X. Xxxxxxxx and MBT believe that it is in their mutual best interest that
Xxxxxxxx discontinue his current position and duties as the Senior Vice
President of Finance for MBT, as well as his appointed positions with MBT
Financial Corp. and MBT Credit Company, and that Xxxxxxxx maintain only an
employment position with MBT through May 12, 2003.
X. Xxxxxxxx and MBT believe that it is in their mutual best interest that
Xxxxxxxx discontinue his employment and thereby resign from his employment
with MBT effective the close of business May 12, 2003.
X. Xxxxxxxx and MBT desire to enter into an agreement which describes the
nature and circumstances of Xxxxxxxx'x remaining employment with MBT, and
the circumstances controlling his eventual separation therefrom.
NOW, THEREFORE, in consideration of the agreements, understandings and
arrangements set forth below, Xxxxxxxx and MBT hereby agree to the following:
1. Xxxxxxxx acknowledges and agrees that he will discontinue serving in the
positions of Senior Vice President - Finance for MBT, Treasurer of MBT
Financial Corp. and board member, Treasurer and Secretary of MBT Credit
Company, effective the close of business December 31, 2002. From January
1, 2003, until the Resignation Date as identified in Paragraph 2 below,
Xxxxxxxx shall remain an employee of MBT in the position of Senior Vice
President - Special Projects, and shall perform those duties and
responsibilities which are specifically assigned to him by the President
and CEO of MBT, in the manner and to the extent required. Xxxxxxxx agrees
to execute any and all documents necessary to effectuate the discontinuance
of his positions, duties and responsibilities as Senior Vice President of
Finance for MBT, Treasurer of MBT Financial Corp., and board member,
Treasurer and Secretary of MBT Credit Company.
2. Xxxxxxxx hereby resigns his employment with MBT effective the close of
business May 12, 2003 ("Resignation Date").
3. Xxxxxxxx further agrees that, up to and through the Resignation Date,
Xxxxxxxx will provide his full cooperation and assistance to MBT, MBT
Financial Corp., MBT Credit Company, and all of their respective officers,
employees, vendors, suppliers, clients, and customers in his capacity as an
employee, including his full cooperation in bringing about a successful
transfer of his duties and responsibilities as a Senior Vice President of
Finance for MBT, Treasurer of MBT Financial Corp. and board member,
Treasurer and Secretary of MBT Credit Company.
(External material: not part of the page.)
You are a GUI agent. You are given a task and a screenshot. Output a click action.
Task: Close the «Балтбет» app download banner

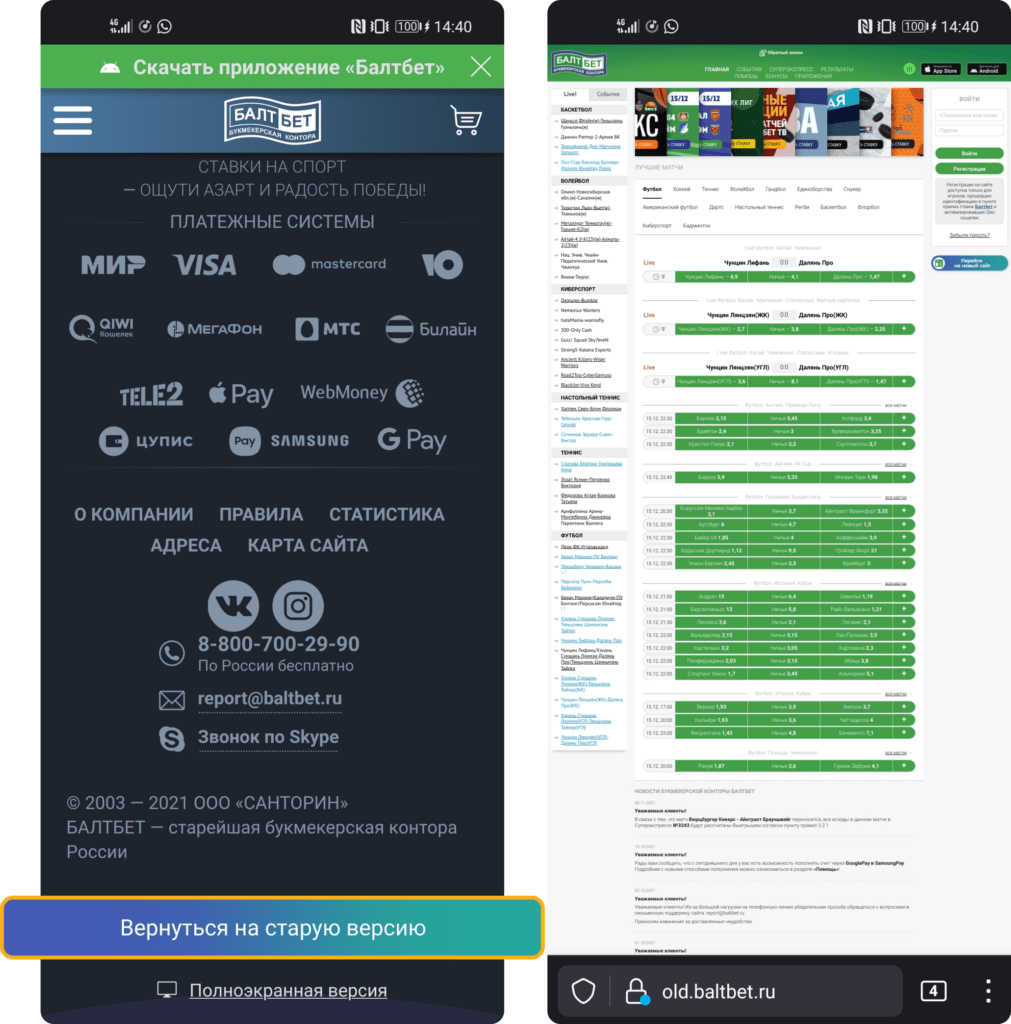pyautogui.click(x=480, y=67)
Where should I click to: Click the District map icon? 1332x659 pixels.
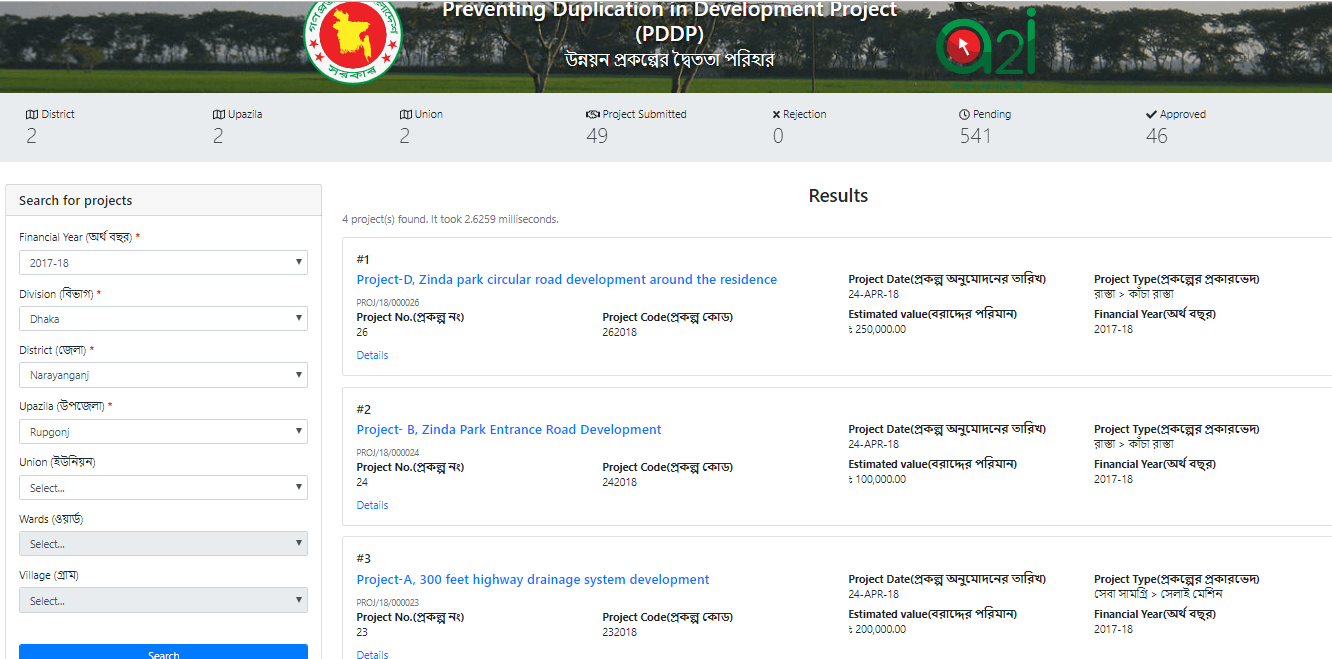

4. Xxxxxxxx agrees to sign any other document(s) necessary to extend the
provisions contained in this Agreement, including the release provisions
contained in Paragraph 5 below, on or before the Resignation Date if and to
the extent requested by MBT.
5. Xxxxxxxx hereby releases and forever discharges MBT, its parent, affiliated
and related companies, corporations and associations, and all of their
respective present and former officers, directors, shareholders, agents,
employees, servants, attorneys, representatives, predecessors, successors,
and assigns from any and all known or unknown grievances, disputes, actions
causes of action; claims relating to appointment, employment, reemployment,
or reinstatement; claims at law or in equity, or sounding in contract
(including breach of express or implied employment contract) or tort,
arising under the common law, any federal, state or local statute or
ordinance, including, but not limited to, Title VII of the Civil Rights Act
of 1964, as amended (42 U.S.C.ss.2000e, et seq.), the Age Discrimination in
Employment Act, as amended (29 U.S.C.ss.621 et seq.), the Xxxxxxx-Xxxxxx
Civil Rights Act (MCL 37.2101 et seq.), and any and all actions, charges,
complaints or allegations which have been or could in the future be filed
with the Michigan Department of Civil Rights, the Michigan Department of
Industrial Services, the United States Equal Employment Opportunity
Commission, the National Labor Relations Board, and any other local, state
or federal administrative agency, which arise out of, or are connected
with, in any way, the employment of Xxxxxxxx with MBT, including his
eventual separation therefrom.
6. Xxxxxxxx, and any other person or entity acting on his behalf, agree that
they will not, at any time, disclose the terms and conditions of this
Agreement with any person or entity.
7. Notwithstanding the restrictions set forth in Xxxxxxxxx 0, Xxxxxxxx may
disclose the terms and conditions of this Agreement to his attorneys,
accountants, tax and financial advisors, the United States Internal Revenue
Service, the Michigan Department of Treasury, or any other state or federal
agency authorized by law to require such disclosure.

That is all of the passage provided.